KEY FISCAL YEAR 2013 NATIONAL SECURITY BILLS
FISCAL YEAR 2013 DEFENSE AUTHORIZATION BILL
The House Armed Services subcommittees, including the Strategic Forces Subcommittee, marked up or wrote the bill in late April, with full committee action scheduled for May 9 and to the House floor the following week. This bill traditionally is the vehicle for amendments on many national security and foreign policy issues such as the war in Afghanistan and the nuclear weapons budget. The subcommittees approved $1.3 billion for the ground-based mid-course defense in Alaska and California, an increase of $356 million, mandates missile defense to be deployed on the East Coast by 2015, requires NATO countries to pay a portion of the European-based missile defense system, mandates the Navy to deploy12 strategic nuclear submarines and the Air Force's new long-range bombers to be able to drop nuclear weapons.

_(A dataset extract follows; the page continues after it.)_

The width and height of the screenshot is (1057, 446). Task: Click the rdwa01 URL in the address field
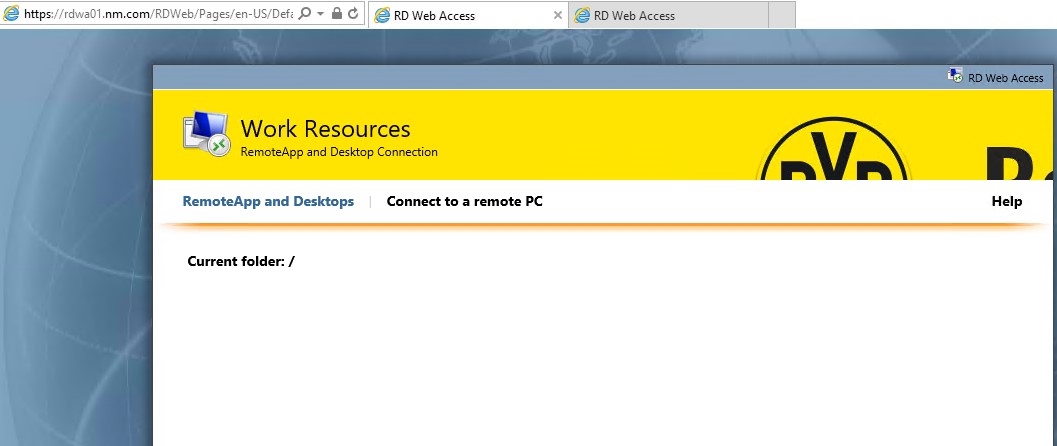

On May 9, the full committee approved the bill by a vote of 56-5. The bill provides $554 billion for national defense, an increase of approximately $4 billion above the President's request and $8 billion above the Budget Control Act's FY 2013 cap on 050 spending. It rejected attempts to eliminate the provisions adopted by the Strategic Forces Subcommittee listed above. It added funds for the Los Alamos facility, adopted a provision to constrain the President's ability to reduce nuclear weapons under the New START treaty and many more provisions. For a complete summary of major amendments in the committee, click here.
The Senate Armed Services subcommittees have scheduled their markups for the week of May 22 with full committee mark-up the next two or three days.
FISCAL YEAR 2013 DEFENSE APPROPRIATIONS BILL
The House Defense Appropriations Subcommittee met on May 8 to mark up or write the Fiscal year 2013 Defense Appropriations Bill. The draft bill includes $519.2 billion for the base bill and $88.5 billion for the overseas wars, for a total of $607.7 billion. This amount is $3.1 billion more than the Pentagon requested. Few details have yet been released. The full committee takes up the bill on May 17.
FISCAL YEAR 2013 BUDGET RESOLUTION
On March 20, Budget Committee Chairman Paul Ryan (R) produced a draft budget resolution that the Budget Committee then approved on a 19-18 vote. The Committee proposes to reduce last year's House-Senate agreement on a $1.047 trillion discretionary budget for Fiscal Year 2013 to $1.028 trillion.The Committee also proposes to eliminate the sequester (automatic cuts) for the Pentagon beginning in January 2013 and increase the defense budget for next year by $3.7 billion from the President's request. The Committee would cut the international affairs budget by $7 billion.
On March 29, the House approved the Ryan version of Budget Resolution by a vote of 228-191. Before that, it rejected a Democratic-crafted budget by a vote of 163 - 262, a Congressional Progressive Caucus budget 78 - 346, a Republican Study Conference budget 136 - 285, a Black Caucus budget 107 - 314 and a version of the Simpson-Bowles budget 38 - 382. The House budget is considered dead-on-arrival in the Senate.
On April 18, Chairman Kent Conrad (D-ND) presented the Senate Budget Committee a version of the Fiscal Year 2013 budget close to the Simpson-Bowles Commission's proposals. There were no votes, however.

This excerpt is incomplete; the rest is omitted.